[Excerpts from a dataset]

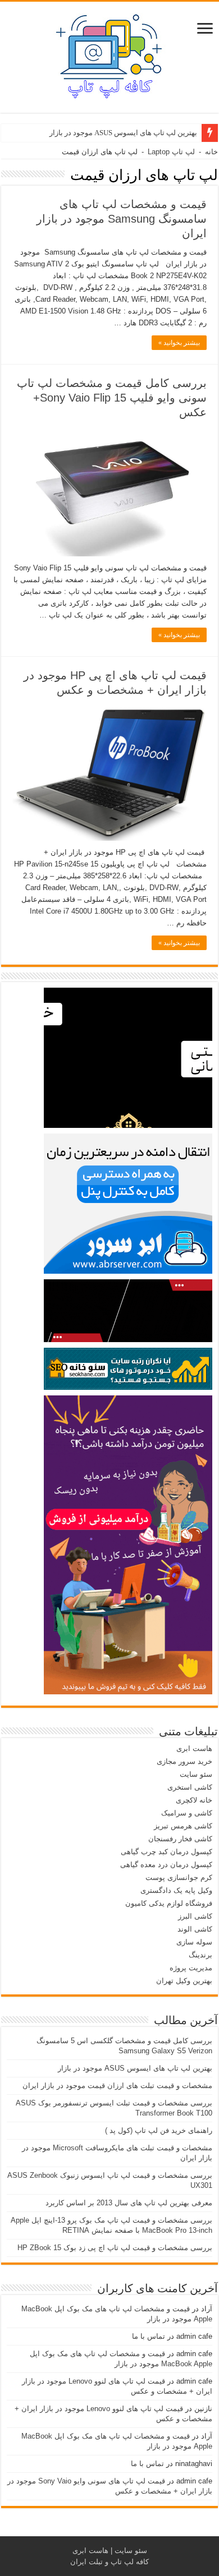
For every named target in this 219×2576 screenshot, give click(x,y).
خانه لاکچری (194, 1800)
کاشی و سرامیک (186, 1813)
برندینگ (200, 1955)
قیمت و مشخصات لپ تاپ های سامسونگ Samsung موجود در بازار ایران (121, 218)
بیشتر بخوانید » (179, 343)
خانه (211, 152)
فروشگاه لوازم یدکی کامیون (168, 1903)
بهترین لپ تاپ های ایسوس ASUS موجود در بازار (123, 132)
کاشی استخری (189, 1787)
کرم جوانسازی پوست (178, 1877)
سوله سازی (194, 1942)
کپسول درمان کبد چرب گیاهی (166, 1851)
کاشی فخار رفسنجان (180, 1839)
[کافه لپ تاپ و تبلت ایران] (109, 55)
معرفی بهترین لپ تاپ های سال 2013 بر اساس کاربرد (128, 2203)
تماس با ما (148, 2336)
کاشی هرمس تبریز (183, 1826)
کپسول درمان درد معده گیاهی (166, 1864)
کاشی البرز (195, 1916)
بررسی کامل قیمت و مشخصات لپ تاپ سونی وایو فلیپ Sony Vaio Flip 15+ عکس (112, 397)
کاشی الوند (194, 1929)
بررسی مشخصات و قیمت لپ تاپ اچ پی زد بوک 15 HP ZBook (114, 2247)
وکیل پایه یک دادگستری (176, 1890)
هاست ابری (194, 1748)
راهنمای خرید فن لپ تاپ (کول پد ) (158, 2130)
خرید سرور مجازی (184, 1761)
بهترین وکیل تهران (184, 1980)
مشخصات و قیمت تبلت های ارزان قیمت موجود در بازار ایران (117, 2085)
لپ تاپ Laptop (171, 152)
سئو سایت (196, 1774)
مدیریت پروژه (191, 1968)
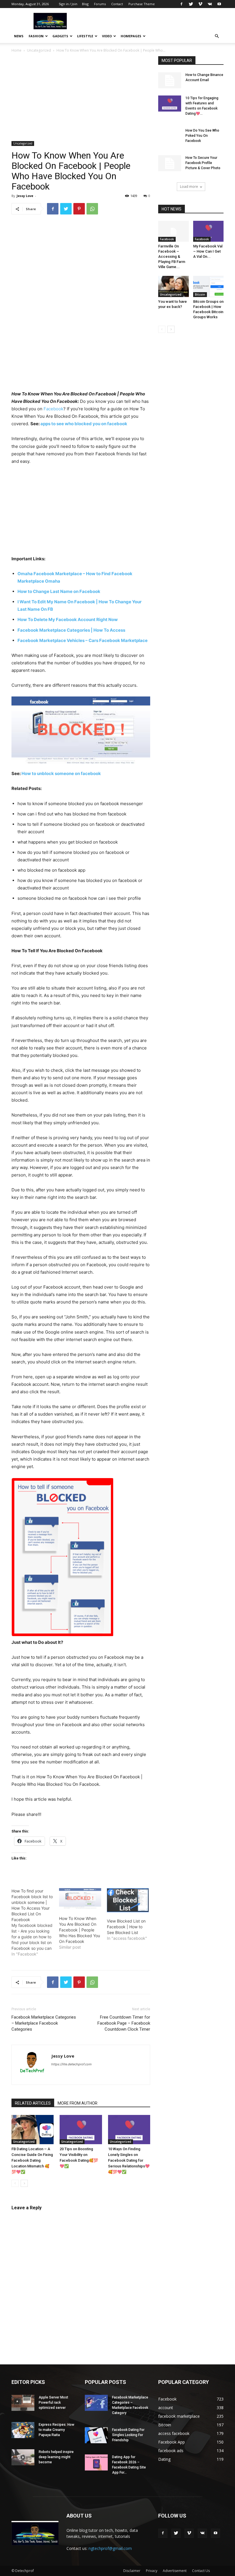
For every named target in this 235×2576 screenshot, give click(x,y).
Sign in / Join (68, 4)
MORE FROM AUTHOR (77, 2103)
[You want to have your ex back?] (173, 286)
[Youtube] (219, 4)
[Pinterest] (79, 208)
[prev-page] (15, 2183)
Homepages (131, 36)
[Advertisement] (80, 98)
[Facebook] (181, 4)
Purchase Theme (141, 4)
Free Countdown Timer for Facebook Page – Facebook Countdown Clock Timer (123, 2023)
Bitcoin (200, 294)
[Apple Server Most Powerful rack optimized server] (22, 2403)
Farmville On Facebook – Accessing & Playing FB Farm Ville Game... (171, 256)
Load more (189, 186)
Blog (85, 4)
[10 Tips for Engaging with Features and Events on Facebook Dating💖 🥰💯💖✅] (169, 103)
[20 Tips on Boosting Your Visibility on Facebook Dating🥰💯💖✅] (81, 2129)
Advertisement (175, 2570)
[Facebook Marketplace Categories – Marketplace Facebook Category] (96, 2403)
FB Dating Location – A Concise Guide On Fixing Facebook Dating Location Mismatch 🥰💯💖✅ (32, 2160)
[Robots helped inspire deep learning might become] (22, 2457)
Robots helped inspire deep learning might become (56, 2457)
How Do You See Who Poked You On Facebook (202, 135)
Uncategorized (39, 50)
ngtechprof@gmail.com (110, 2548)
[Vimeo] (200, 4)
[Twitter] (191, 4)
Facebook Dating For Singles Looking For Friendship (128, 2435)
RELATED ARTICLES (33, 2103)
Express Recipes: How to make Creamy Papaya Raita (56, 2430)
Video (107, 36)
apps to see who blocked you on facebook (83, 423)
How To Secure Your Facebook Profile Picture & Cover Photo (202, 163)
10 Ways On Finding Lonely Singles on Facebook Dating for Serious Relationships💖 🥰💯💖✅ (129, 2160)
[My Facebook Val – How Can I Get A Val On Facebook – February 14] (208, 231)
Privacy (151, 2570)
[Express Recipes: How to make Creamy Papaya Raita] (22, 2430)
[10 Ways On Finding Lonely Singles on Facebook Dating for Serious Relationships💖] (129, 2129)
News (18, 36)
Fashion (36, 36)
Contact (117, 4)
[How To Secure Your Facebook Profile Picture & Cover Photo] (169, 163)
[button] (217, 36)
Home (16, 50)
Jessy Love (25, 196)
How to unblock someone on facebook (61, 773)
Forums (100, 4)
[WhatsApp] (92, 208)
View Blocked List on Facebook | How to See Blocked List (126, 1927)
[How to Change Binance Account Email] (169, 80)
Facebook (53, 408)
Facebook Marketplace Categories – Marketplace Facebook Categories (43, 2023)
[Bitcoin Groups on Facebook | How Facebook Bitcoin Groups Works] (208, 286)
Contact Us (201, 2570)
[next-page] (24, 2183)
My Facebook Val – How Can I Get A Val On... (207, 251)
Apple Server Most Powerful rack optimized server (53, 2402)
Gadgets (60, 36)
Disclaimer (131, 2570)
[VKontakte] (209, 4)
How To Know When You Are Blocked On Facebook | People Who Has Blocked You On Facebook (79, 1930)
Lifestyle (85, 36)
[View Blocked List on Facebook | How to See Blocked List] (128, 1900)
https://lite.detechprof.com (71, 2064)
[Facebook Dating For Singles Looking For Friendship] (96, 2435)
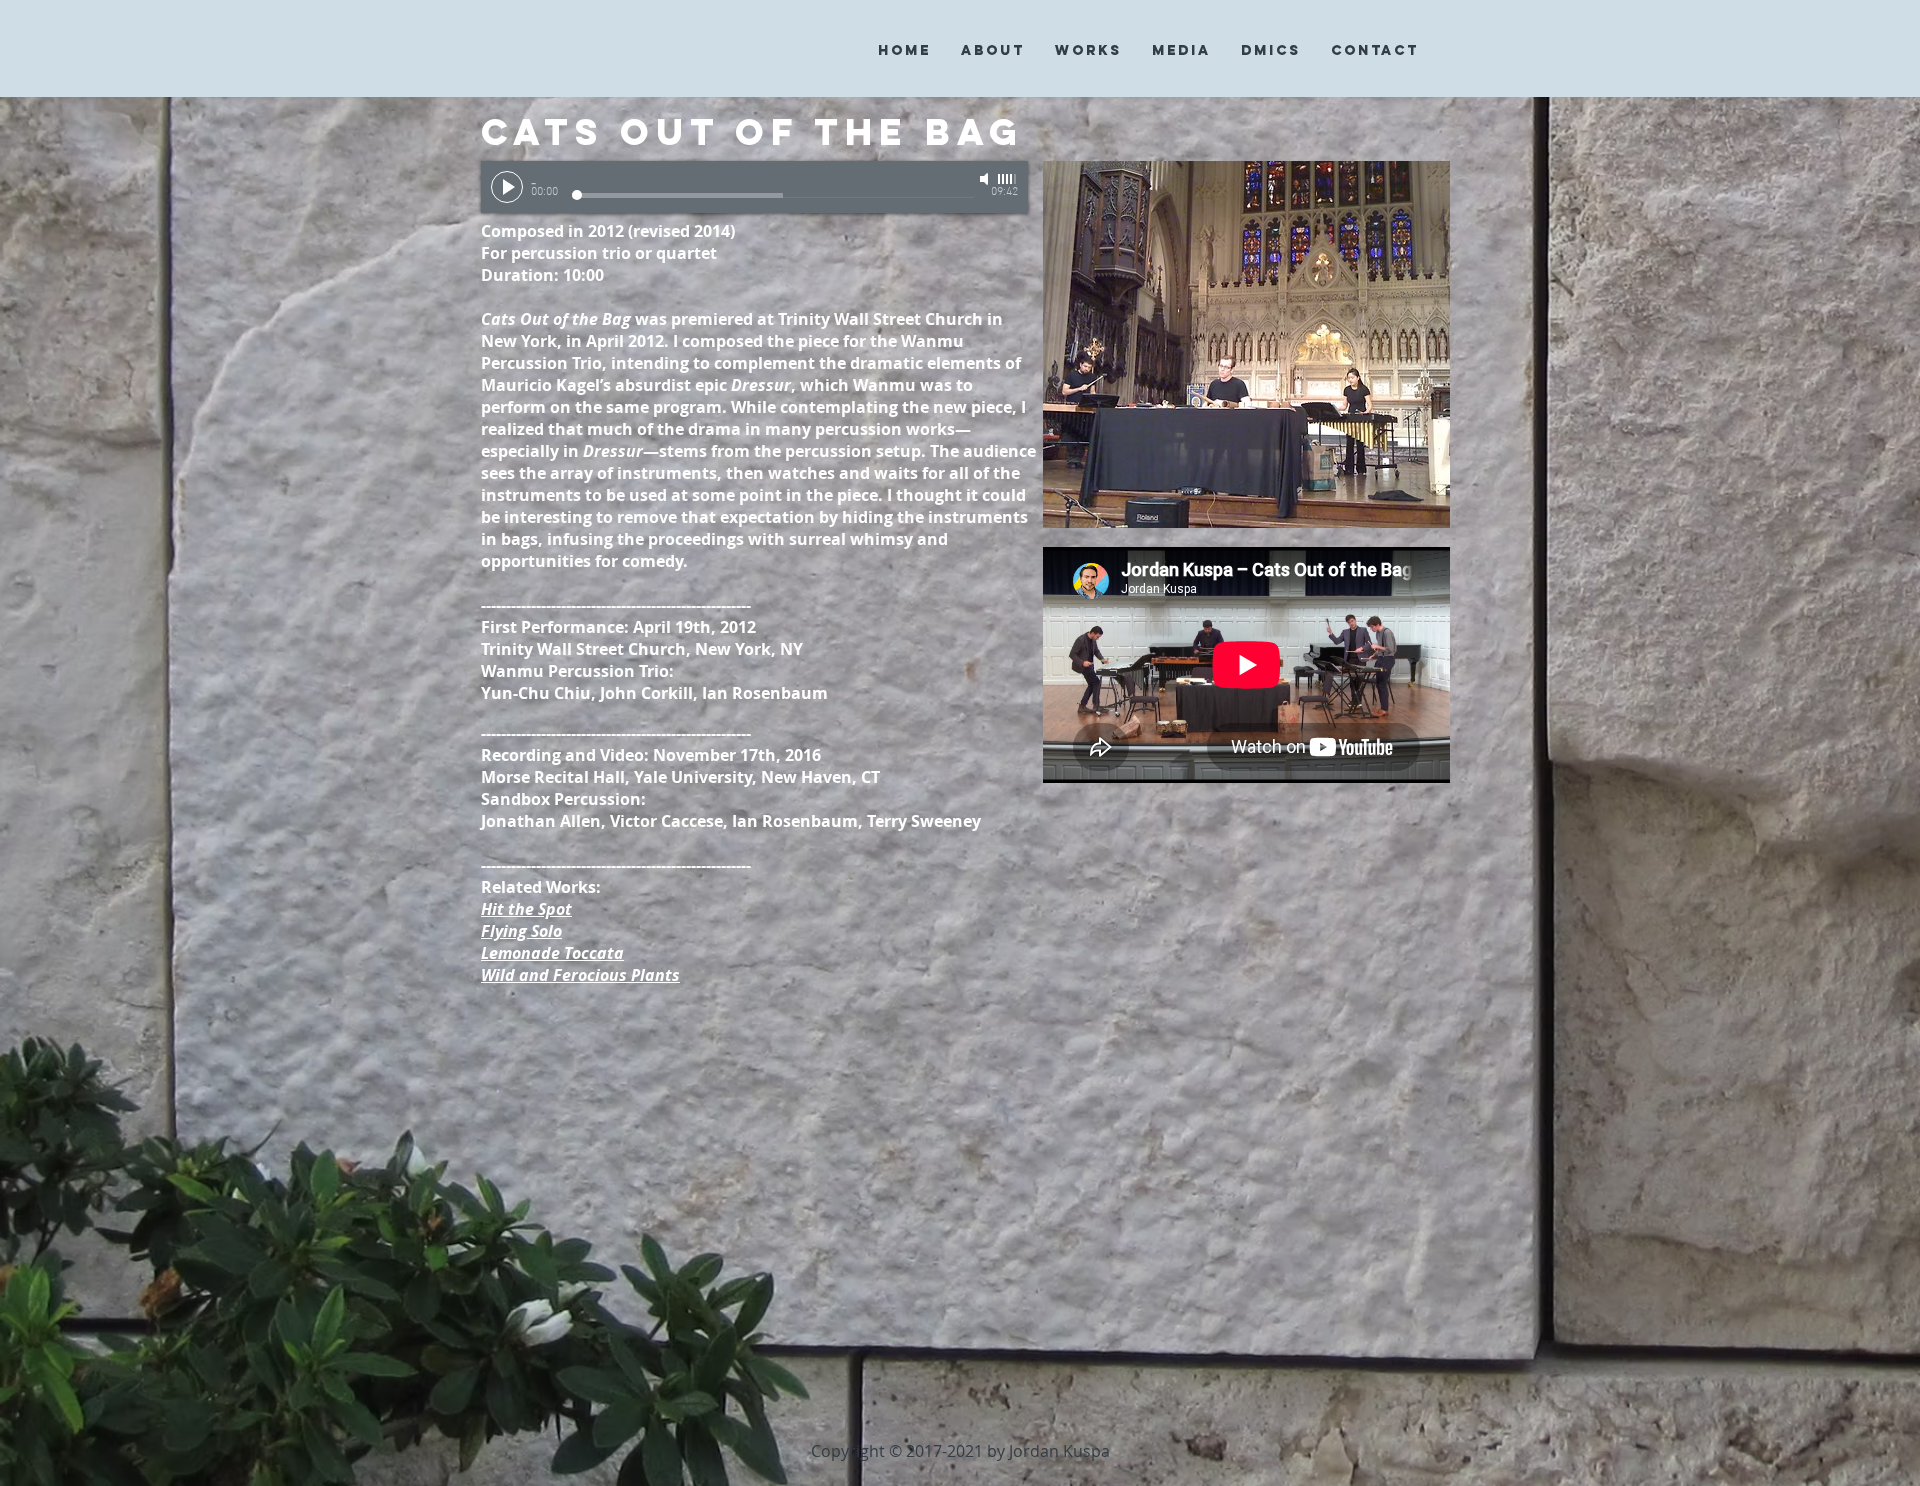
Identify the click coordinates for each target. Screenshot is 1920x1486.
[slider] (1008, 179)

What you will do: The lines from the top of the data above through the one holding "[20 Tips on" are to be repeated exactly, and only those, with no pictures.

Exercise response:
For every named target in this 219×2576 screenshot, give click(x,y).
خانه لاکچری (194, 1800)
کاشی و سرامیک (186, 1813)
برندینگ (200, 1955)
قیمت و مشخصات لپ تاپ های سامسونگ Samsung موجود در بازار ایران (121, 218)
بیشتر بخوانید » (179, 343)
خانه (211, 152)
فروشگاه لوازم یدکی کامیون (168, 1903)
بهترین لپ تاپ های ایسوس ASUS موجود در بازار (123, 132)
کاشی استخری (189, 1787)
کرم جوانسازی پوست (178, 1877)
سوله سازی (194, 1942)
کپسول درمان کبد چرب گیاهی (166, 1851)
کاشی فخار رفسنجان (180, 1839)
[کافه لپ تاپ و تبلت ایران] (109, 55)
معرفی بهترین لپ تاپ های سال 2013 بر اساس کاربرد (128, 2203)
تماس با ما (148, 2336)
کاشی هرمس تبریز (183, 1826)
کپسول درمان درد معده گیاهی (166, 1864)
کاشی البرز (195, 1916)
بررسی کامل قیمت و مشخصات لپ تاپ سونی وایو فلیپ Sony Vaio Flip 15+ عکس (112, 397)
کاشی الوند (194, 1929)
بررسی مشخصات و قیمت لپ تاپ اچ پی زد بوک 15 HP ZBook (114, 2247)
وکیل پایه یک دادگستری (176, 1890)
هاست ابری (194, 1748)
راهنمای خرید فن لپ تاپ (کول پد ) (158, 2130)
خرید سرور مجازی (184, 1761)
بهترین وکیل تهران (184, 1980)
مشخصات و قیمت تبلت های ارزان قیمت موجود در بازار ایران (117, 2085)
لپ تاپ Laptop (171, 152)
سئو سایت (196, 1774)
مدیریت پروژه (191, 1968)
For every named target in this 235×2576 screenshot, give click(x,y).
Sign in / Join (68, 4)
MORE FROM AUTHOR (77, 2103)
[You want to have your ex back?] (173, 286)
[Youtube] (219, 4)
[Pinterest] (79, 208)
[prev-page] (15, 2183)
Homepages (131, 36)
[Advertisement] (80, 98)
[Facebook] (181, 4)
Purchase Theme (141, 4)
Free Countdown Timer for Facebook Page – Facebook Countdown Clock Timer (123, 2023)
Bitcoin (200, 294)
[Apple Server Most Powerful rack optimized server] (22, 2403)
Farmville On Facebook – Accessing & Playing FB Farm Ville Game... (171, 256)
Load more (189, 186)
Blog (85, 4)
[10 Tips for Engaging with Features and Events on Facebook Dating💖 🥰💯💖✅] (169, 103)
[20 Tips on Boosting Your Visibility on Facebook Dating🥰💯💖✅] (81, 2129)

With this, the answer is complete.